● **TRY IT**: Begin your transcription at the line containing "Toggle bold (Ж) text formatting" and continue it, word for word, to the final line below. Include only those lines and skip the pictures.

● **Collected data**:

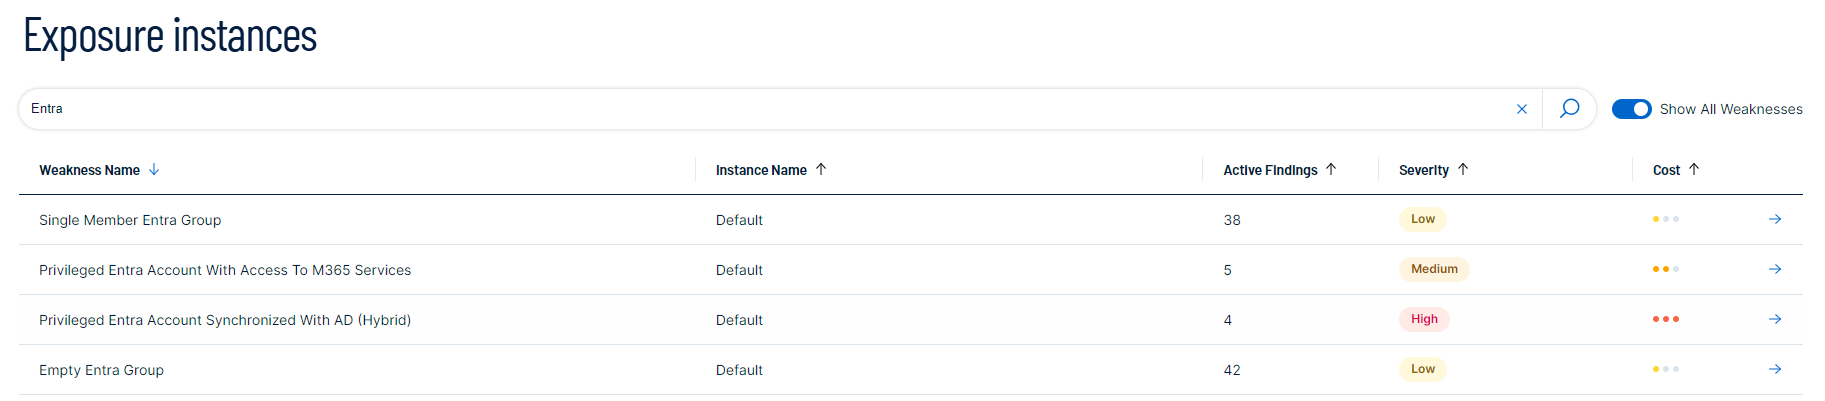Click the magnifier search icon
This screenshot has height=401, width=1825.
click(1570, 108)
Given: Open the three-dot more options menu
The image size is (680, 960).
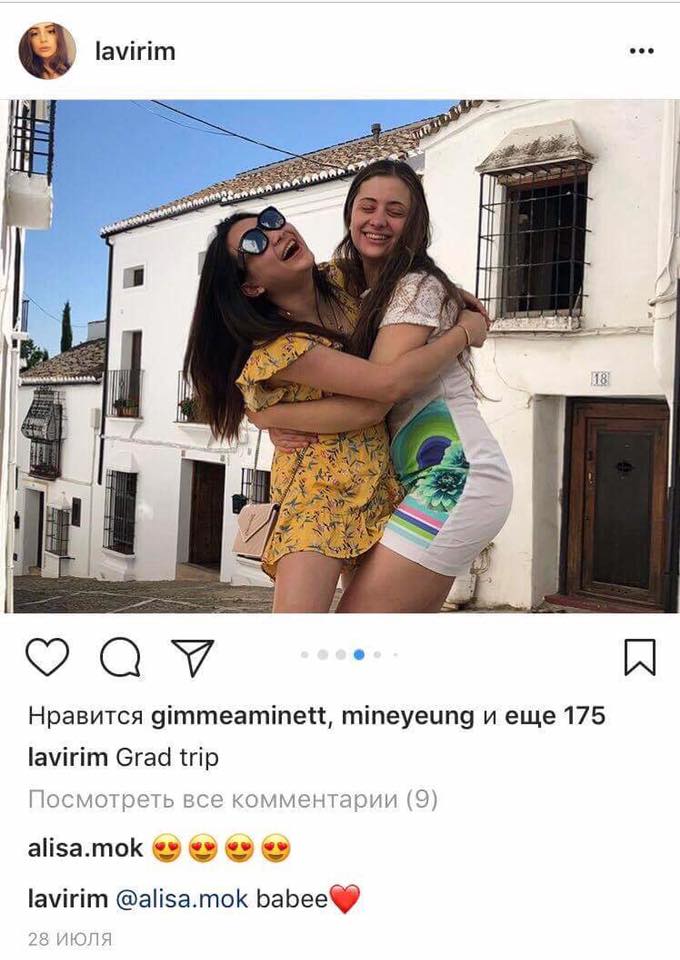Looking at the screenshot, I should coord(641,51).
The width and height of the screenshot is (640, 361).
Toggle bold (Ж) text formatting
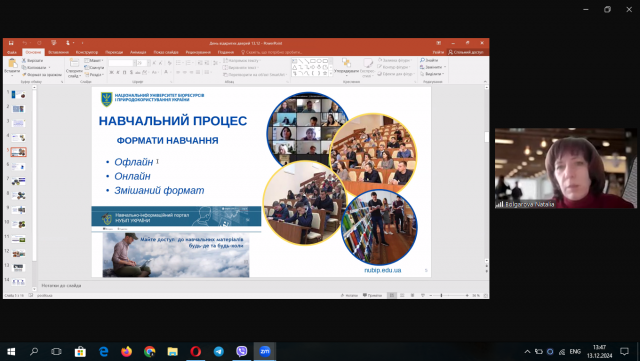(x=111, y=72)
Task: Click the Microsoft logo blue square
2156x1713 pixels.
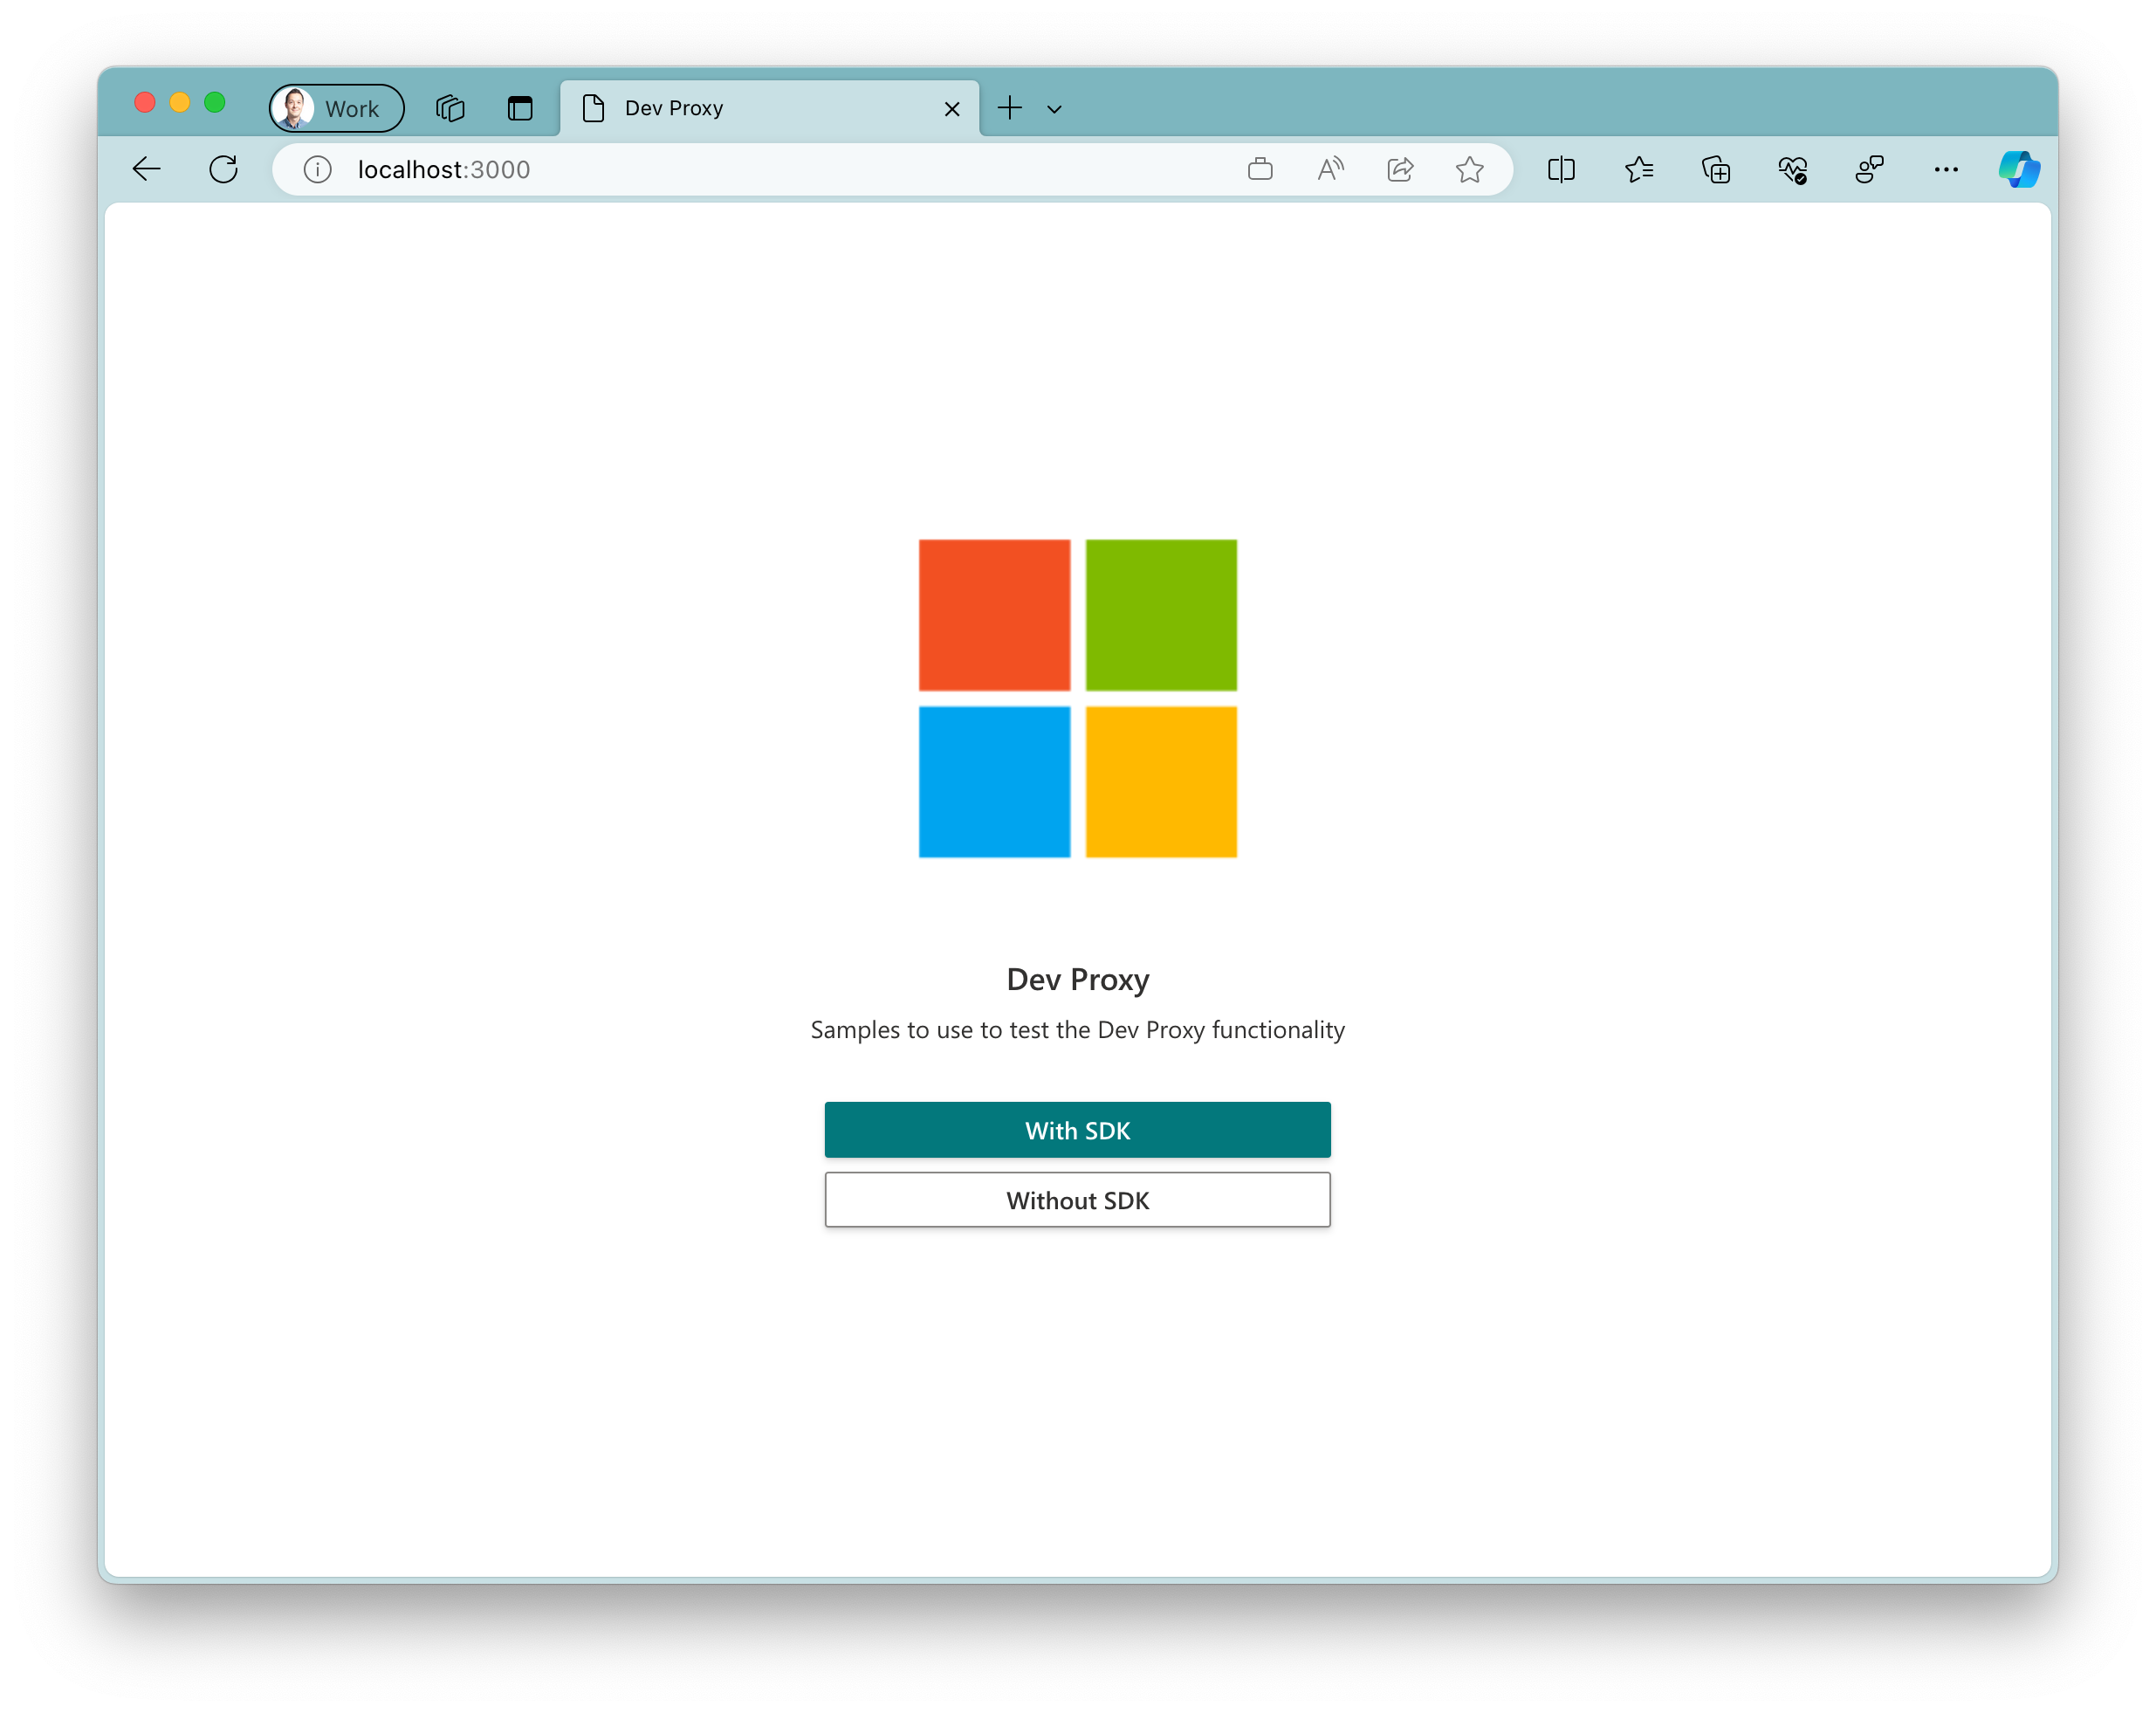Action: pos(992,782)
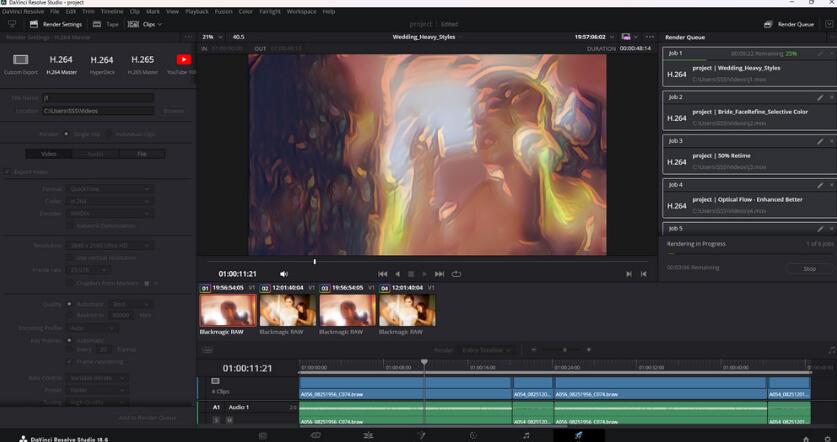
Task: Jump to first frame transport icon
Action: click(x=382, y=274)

● **ANSWER BOX**:
Toggle bold (Ж) text formatting
(x=111, y=72)
Task: Click the Microsoft logo blue square
2156x1713 pixels.
Action: pos(992,782)
Task: Jump to first frame transport icon
Action: click(x=382, y=274)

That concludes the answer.